• suat kamil aksoy'un 2019'da vivo yayınevi'nden basılmış iktisat felsefesi kitabı. karl marx'ın das kapital'inden yola çıkarak kapital, marx, sosyalizm, kapitalizm eleştirileri ve kavram sorgulamaları yapıyor. yazarı tanırım, kendine çok güvenir, iyi bir materyalist düşünür, hatta sanatçı damarı olan bir doktordur. bu kitabına ve düşüncelerine de çok güveniyor; yankı bulmayı, ilgiyle ve eleştirel okunmayı umuyor.

    "özetle insanlık en temel ihtiyaçlarından mahrum edilme şantajı olmaksızın üretmeyi başaramıyorsa kapitalizm ilelebet patidar olacaktır. (...) yani kapitalizmin şantajıyla komünizmin hayaleti hep bir arada varlığını sürdürecektir."

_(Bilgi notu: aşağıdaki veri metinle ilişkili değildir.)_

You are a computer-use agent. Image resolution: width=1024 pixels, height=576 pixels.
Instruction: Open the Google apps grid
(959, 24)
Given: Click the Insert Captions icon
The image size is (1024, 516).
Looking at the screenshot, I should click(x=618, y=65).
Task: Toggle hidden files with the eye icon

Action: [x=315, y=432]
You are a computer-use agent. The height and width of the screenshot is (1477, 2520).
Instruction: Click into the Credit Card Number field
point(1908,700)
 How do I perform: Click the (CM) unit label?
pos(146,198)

    "sosyalizm egemen hale gelen mülksüzlüğün, mülksüzleştirenlerin de mülksüzleştirilmesiyle son noktasına vardırılmasıdır. kapitalizm özel mülkiyetin kutsallığını topluma dayatarak kitleleri özel mülkiyetten arındırır, bu anlamda özel mülkiyetin fiilen inkarı sayılır. sosyalizm ise bu evrimin sonuna kadar ilerleyişiyle toplumsal mülkiyetin doğuşudur."

    "kapitalizm üretimin sermaye artı üretmeye odaklanmasıdır. halbuki üretim, toplumun ihtiyaçlarının karşılanması için vardır."

    "insanlık tarihi, yüzlerce yılın ve milyonlarca değiştokuşun ardından, özel bir metada, yani altında, para oluşun süreklileşmiş halini yakalamıştır. altın, takas işinin standart metası olarak kamudaki otoritesini oluşturmuştur. paranın aynı zamanda meta yetkin biçim halen altındır."

    "marx'ın üretimin toplam fiyatının değerine denk olduğu önermesi, değer kuramının doğrudan bir sonucudur ve matematik marifetiyle ortadan kaldırılamaz."

    "kâr, toplam sermaye ile bağıntısı içinde sunulan artı-değerin bir başka adından başka bir şey değildir."

    "sermaye, bir yandan kendisini genişletme güdüsüne sahip bir varlık gibidir, bir yandan da, kendisini çoğaltan değer niteliğiyle çalışmadan yaşama ihtiyacını realize eden bir kullanım değeridir."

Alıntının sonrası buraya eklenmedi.